Goals:
1. Please answer these from the forum thread about the Thabo draft pick:
(a) In which country was Thabo playing, according to chifaninca?
(b) How does Roy describe Thabo's wingspan?
(c) Which player does Sir Patchwork compare Thabo to?
2. Write out the passage of the Thabo draft thread starting with "Draft express saw" and going on through "(May 28, 2002)".
3. Take up the forum thread about the Thabo draft pick at its last line and keep it going.

Source document:
■ ■ ■ ■

Hows he a much better defender, Ronnie Brewer was playing solid great defence in College while Thabo was doing whatever he was doing in Switzerland. Well as much as I am dissapointed in this draft I just pray that both Thomas and Thabo are going to be very good rookies.


----------



## yodurk (Sep 4, 2002)

thebizkit69u said:


> How is Thabo better then Ronnie Brewer?


Draft express saw him go through a tough workout and they're very detailed in their reports. It sounds like Thabo is VERY similar to Brewer; nearly identical size and length. There seems to be no question that Thabo is a better shooter (perhaps this is what Pax liked over Brewer). From everything I personally know, it sounds like Thabo doesn't have any major holes in his game and has a super work ethic. I hope to learn more about him in the coming weeks.


----------



## chifaninca (May 28, 2002)

thebizkit69u said:


> Hows he a much better defender, Ronnie Brewer was playing solid great defence in College while Thabo was doing whatever he was doing in Switzerland. Well as much as I am dissapointed in this draft I just pray that both Thomas and Thabo are going to be very good rookies.



Biz,

He was playing in ITALY.

In his individual workouts he shut down Brewer and Carney and gave Roy fits. Guy can play. Utah, Phoenix wanted him bad. This was a good pick. His outside shot is not bad, it's just not at the NBA 3 pt range (not uncommon for most guys). He's a better version of Brewer. Also, it's possible Brewer wouldn't have been there for us regardless.


----------



## TripleDouble (Jul 26, 2002)

Roy seemed to be impressed by Thabo when the two worked out together: 



> “He’s a really good player,” Roy said. “He’s quick, but he’s crafty. He kind of has this slow dribble, then he kind of explodes. He’s extremely long. His wingspan is very long.”


Daily Herald


----------



## superdave (Jul 16, 2002)

chifaninca said:


> In his individual workouts he shut down Brewer and Carney and gave Roy fits. Guy can play. Utah, Phoenix wanted him bad. This was a good pick. His outside shot is not bad, it's just not at the NBA 3 pt range (not uncommon for most guys). He's a better version of Brewer. Also, it's possible Brewer wouldn't have been there for us regardless.


That's encouraging news, especially since defense was/is his supposed calling card. Thabo will probably be chasing around Lebron for the next decade. More and more I like this pick and also like the fact that Pax traded up to get 'his guy'.


----------



## Sir Patchwork (Jan 12, 2005)

I love the Thabo pick. This kid just seems hungry, and his improvement over the past couple years has apparently been sensational. Watch out. I really get a Manu Ginobili type feeling about him.


----------



## T.Shock (Feb 11, 2003)

■ ■ ■ ■

Dataset section:
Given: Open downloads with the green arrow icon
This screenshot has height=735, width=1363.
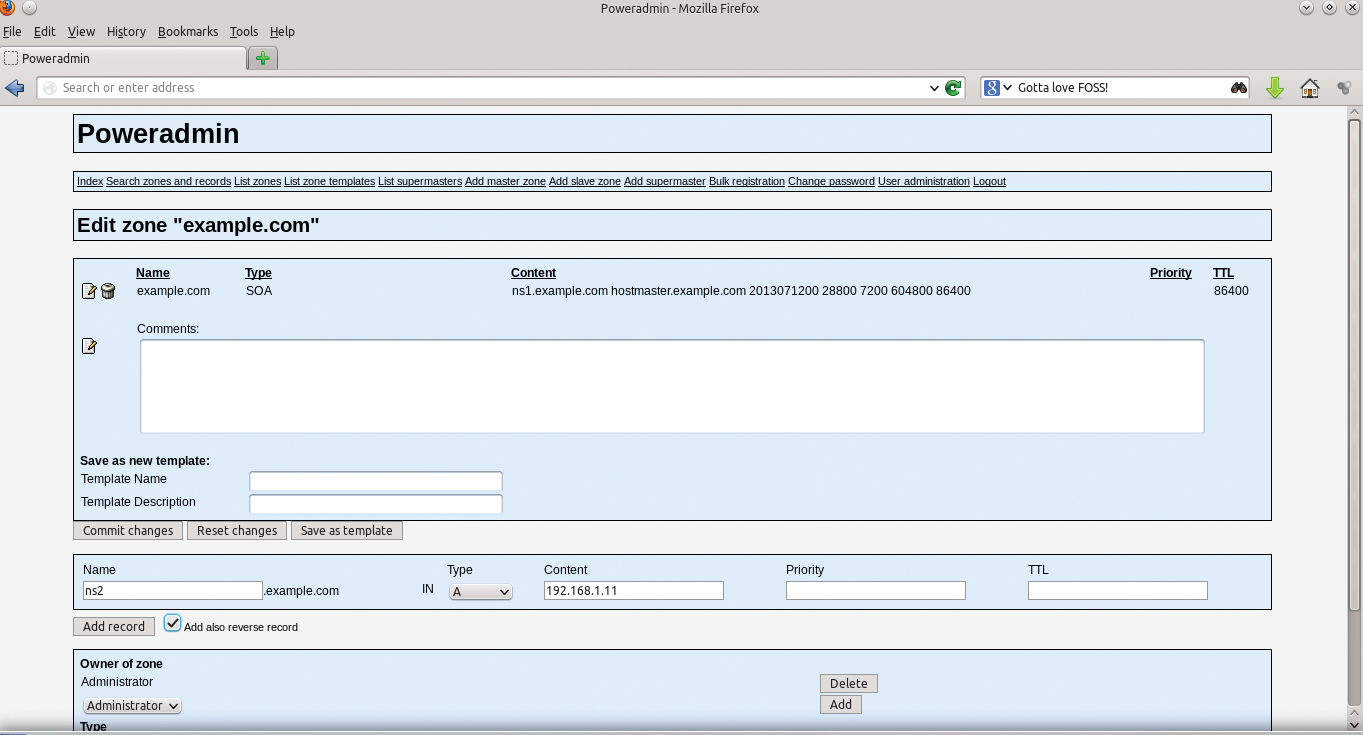Looking at the screenshot, I should 1274,88.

■ ■ ■ ■

Outputs in order:
1.
(a) Italy
(b) Very long
(c) Manu Ginobili

2.
Draft express saw him go through a tough workout and they're very detailed in their reports. It sounds like Thabo is VERY similar to Brewer; nearly identical size and length. There seems to be no question that Thabo is a better shooter (perhaps this is what Pax liked over Brewer). From everything I personally know, it sounds like Thabo doesn't have any major holes in his game and has a super work ethic. I hope to learn more about him in the coming weeks.


----------



## chifaninca (May 28, 2002)

3.
Sir Patchwork said:


> I love the Thabo pick. This kid just seems hungry, and his improvement over the past couple years has apparently been sensational. Watch out. I really get a Manu Ginobili type feeling about him.


Agreed. Jiri Welsch he is not. He won't drop 25 a night, but whoever said he will be chasing LeBron around for the next decade hit it right on the head. In two years if we have a lineup featuring...

Ben Gordon
Thabo(we should go Would Cup style and drop the Sefol-whatever)
Nocioni
Tyrus
Nene

Hinrich
Deng
Chandler

off the bench

Where can I sign up for that...


----------



## GB (Jun 11, 2002)

Hinrich off the bench?

Draft fever strikes again.  

Off to bed with me....


----------



## rwj333 (Aug 10, 2002)

Nbadraft.net's NBA comparison for Thabo Sefolosha is Reece Gaines.


----------



## laso (Jul 24, 2002)

thebizkit69u said:


> Hows he a much better defender, Ronnie Brewer was playing solid great defence in College while Thabo was doing whatever he was doing in Switzerland. Well as much as I am dissapointed in this draft I just pray that both Thomas and Thabo are going to be very good rookies.


I'm just quoting Sam Smith my man. In his draft evaluation, he reiterates the point calling Thabo the "best wing defender" in the draft. If you have an issue with that, take it to Sam.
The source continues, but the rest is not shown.